Copy out every line from the entries below that contains the word "title".

◆ Provided information
==*==

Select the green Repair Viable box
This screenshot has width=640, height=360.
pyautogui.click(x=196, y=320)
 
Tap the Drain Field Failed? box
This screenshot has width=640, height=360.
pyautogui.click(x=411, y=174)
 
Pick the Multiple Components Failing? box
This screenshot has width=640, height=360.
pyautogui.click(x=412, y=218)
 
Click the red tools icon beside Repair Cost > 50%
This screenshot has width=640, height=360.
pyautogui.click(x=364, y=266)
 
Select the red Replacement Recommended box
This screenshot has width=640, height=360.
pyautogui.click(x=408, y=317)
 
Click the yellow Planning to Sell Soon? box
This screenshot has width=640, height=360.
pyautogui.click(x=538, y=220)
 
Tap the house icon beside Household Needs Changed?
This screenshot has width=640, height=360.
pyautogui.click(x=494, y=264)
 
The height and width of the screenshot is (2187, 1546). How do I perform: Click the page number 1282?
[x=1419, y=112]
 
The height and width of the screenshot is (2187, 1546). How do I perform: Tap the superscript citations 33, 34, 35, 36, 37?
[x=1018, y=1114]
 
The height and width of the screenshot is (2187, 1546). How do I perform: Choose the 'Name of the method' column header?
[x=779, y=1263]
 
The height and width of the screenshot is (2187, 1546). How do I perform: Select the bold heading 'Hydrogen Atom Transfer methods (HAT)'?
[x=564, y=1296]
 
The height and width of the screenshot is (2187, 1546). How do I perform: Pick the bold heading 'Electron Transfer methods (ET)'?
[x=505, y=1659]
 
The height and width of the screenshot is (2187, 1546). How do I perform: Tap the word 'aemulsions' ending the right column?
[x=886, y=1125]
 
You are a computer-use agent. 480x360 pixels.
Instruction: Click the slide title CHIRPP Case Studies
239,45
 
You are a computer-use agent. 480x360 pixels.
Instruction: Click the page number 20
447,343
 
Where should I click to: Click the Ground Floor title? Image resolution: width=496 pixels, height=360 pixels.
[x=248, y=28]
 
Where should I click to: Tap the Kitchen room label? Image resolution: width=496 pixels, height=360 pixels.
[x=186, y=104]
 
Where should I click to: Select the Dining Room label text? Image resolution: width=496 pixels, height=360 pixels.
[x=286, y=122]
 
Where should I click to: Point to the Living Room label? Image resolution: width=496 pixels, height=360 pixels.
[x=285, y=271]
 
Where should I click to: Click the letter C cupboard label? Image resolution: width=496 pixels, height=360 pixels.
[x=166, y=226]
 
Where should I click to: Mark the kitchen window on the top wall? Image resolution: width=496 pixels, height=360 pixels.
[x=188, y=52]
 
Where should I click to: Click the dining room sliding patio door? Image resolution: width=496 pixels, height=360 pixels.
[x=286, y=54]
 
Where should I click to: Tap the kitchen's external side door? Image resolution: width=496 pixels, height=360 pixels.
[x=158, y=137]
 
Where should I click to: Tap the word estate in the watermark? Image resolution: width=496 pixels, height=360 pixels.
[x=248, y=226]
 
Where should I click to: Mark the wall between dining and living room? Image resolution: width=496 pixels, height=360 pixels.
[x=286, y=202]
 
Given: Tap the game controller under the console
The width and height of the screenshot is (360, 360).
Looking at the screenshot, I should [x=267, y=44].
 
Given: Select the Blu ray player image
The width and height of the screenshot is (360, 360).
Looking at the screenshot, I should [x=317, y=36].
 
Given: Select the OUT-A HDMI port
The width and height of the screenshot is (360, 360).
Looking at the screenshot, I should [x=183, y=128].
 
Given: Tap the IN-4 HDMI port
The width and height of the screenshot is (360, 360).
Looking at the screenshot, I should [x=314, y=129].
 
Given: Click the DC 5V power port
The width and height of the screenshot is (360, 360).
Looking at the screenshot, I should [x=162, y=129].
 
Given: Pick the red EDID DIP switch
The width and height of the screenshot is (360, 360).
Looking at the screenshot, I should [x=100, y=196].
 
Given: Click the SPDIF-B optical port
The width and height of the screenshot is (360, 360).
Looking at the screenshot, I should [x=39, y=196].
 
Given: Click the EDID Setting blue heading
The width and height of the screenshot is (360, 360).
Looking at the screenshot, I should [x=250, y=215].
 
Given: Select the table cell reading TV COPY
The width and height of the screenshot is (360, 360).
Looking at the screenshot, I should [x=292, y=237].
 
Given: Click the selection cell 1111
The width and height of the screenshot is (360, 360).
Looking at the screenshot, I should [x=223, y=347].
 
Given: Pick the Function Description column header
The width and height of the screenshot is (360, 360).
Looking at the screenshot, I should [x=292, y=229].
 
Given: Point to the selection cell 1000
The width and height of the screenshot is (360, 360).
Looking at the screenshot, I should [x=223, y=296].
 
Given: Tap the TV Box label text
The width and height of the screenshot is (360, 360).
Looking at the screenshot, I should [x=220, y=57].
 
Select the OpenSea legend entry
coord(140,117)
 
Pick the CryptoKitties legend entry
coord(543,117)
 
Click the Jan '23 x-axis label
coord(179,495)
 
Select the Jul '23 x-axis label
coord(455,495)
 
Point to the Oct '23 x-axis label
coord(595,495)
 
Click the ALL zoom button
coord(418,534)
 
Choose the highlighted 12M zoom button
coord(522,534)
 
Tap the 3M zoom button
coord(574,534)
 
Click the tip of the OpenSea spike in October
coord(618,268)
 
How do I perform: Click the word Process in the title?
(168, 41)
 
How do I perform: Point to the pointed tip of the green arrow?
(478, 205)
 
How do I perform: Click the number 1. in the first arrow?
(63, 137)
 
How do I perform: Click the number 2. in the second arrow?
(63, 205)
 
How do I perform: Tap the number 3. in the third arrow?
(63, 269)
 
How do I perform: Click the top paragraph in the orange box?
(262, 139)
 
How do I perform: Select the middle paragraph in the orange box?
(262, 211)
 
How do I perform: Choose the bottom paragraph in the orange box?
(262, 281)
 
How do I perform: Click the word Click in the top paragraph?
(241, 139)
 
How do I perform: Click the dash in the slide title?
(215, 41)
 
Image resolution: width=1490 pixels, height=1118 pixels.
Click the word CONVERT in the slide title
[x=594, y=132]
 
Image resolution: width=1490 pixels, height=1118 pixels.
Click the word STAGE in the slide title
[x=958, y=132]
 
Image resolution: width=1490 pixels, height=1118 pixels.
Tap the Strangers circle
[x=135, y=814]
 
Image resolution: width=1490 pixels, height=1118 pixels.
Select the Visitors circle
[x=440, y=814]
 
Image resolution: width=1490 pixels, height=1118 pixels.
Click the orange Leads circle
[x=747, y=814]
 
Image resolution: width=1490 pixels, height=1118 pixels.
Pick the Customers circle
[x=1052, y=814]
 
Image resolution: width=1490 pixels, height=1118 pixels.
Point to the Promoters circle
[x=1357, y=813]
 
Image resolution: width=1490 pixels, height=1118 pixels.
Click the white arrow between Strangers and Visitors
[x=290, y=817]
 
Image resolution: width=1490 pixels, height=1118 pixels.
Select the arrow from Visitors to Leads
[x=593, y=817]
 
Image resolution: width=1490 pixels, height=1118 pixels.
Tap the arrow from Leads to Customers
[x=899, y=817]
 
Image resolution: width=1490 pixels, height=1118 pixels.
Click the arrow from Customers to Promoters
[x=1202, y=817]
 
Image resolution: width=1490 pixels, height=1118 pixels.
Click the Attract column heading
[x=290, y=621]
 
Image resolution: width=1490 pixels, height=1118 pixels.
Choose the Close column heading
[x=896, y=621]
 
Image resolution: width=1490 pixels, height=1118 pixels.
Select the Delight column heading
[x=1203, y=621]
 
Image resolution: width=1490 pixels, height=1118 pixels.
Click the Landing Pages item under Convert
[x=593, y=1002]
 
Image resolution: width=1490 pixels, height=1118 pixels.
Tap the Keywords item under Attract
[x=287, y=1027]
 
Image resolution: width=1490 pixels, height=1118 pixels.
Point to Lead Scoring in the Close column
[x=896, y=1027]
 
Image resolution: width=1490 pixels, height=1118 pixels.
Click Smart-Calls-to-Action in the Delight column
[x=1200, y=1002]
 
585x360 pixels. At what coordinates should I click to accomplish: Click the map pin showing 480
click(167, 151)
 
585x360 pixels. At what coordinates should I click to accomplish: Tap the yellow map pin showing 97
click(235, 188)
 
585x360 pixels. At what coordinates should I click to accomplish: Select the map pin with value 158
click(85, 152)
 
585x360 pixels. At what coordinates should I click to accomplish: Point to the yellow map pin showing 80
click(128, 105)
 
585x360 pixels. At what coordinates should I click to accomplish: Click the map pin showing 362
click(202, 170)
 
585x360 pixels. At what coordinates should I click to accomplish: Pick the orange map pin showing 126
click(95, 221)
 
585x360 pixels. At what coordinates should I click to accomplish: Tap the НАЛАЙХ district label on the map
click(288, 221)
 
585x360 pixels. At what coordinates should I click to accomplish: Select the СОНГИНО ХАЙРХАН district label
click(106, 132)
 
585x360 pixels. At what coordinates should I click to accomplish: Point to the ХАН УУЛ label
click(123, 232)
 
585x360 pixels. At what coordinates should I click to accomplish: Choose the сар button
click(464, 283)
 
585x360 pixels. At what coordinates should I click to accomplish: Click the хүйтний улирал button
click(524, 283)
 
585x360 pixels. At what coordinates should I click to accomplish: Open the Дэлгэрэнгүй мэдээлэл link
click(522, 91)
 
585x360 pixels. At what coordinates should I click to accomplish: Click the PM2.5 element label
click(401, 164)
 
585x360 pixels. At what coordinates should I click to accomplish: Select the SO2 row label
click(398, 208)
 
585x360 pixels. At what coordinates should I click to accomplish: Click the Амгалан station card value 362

==*==

◆ The response
Instruction: Click the slide title CHIRPP Case Studies
Where should I click to: Click the Ground Floor title? Image resolution: width=496 pixels, height=360 pixels.
How do I perform: Click the word Process in the title?
How do I perform: Click the dash in the slide title?
Click the word CONVERT in the slide title
Click the word STAGE in the slide title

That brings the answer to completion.